Sociology is neither a homogenous science, nor does it consist of a unified analytical framework; a series of various methods and methodologies has been developed since its birth. Sociological research is constructed both on empirical methods and on theoretical models, attempting to argumentatively interpret and causally explain social reality and social phenomena. Empirical research is based both on quantitative methods like statistics and on qualitative ones, like interviews, questionnaires and observation. Theoretical models use historical analysis and are in critical dialogue with opposing social theories.

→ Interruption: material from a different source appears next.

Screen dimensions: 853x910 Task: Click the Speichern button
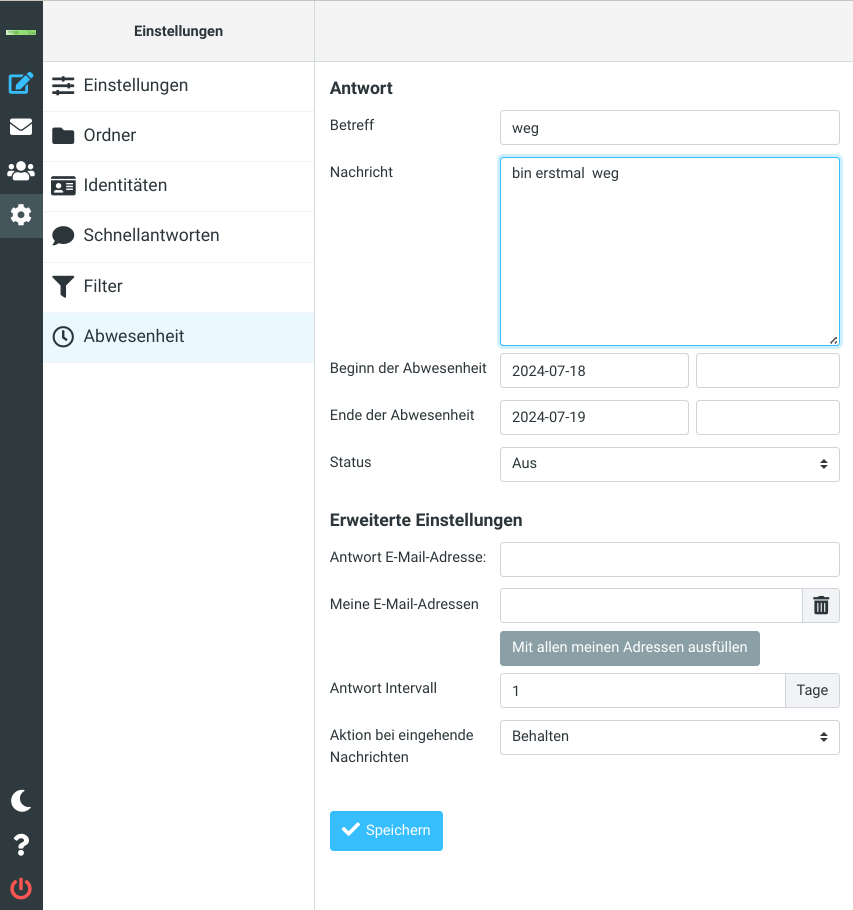[386, 830]
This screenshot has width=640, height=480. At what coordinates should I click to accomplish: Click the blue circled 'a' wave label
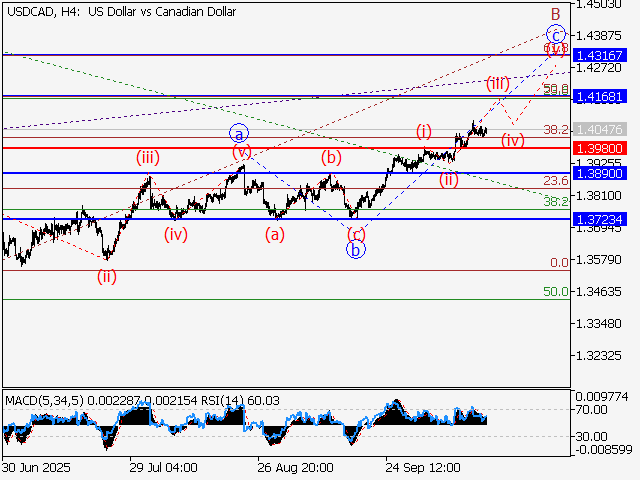click(x=238, y=132)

Most sociological approaches combine theoretical and empirical methods and also attempt new methodologies, comparisons and critiques. Because the approaches to the social world differ from one social theory to another, the questions under research differ as well. Therefore, the social problems that are each time chosen for analysis among others, as well as the social aspects that are considered most appropriate to focus on, depend on a variety of differentiating factors between sociological schools. These include: The ways with which political needs, political orientations, and ideological starting points affect the structuring of the sociological approach; the observing position of sociologists and their social and economic status; and their educational and cultural background.

Most importantly, the research issues that are each time considered to necessitate further examination, elaboration or critique, depend on the historical socioeconomic and political circumstances in which they were born and established. Thereby, sociological theories are not isolated from society, its ruling power and the social needs that are prioritized in a given spatio-temporally defined social condition. On the contrary, they stand in a dialectical relation with these social conditions. Either by analyzing them in order to make them more efficient for some parts of society, or by criticizing and deconstructing them, sociological theories reflect the specific conditions and historical circumstances that allowed and signified their production.

Among the abundance of sociologists who provided sociology with important analytical instruments and enriched the field, a few pioneering figures were: The positivist philosopher August Comte (1798–1857) who has been named as the “father of sociology” and was seeking to create a social science resembling natural sciences; Karl Marx (1818–83) with his theory of capitalism, class struggle, and historical materialism; Max Weber (1864–1920) who introduced the concept of rationalization and studied the structuring of the modern state and its bureaucracy mechanisms; Emile Durkheim (1858–1917) who studied the division of labor and introduced the concept of anomie in order to examine the consequences of social change; and Georg Simmel (1858–1918) who discussed the development of modern cities and the effects of urbanization processes on the lives of individuals.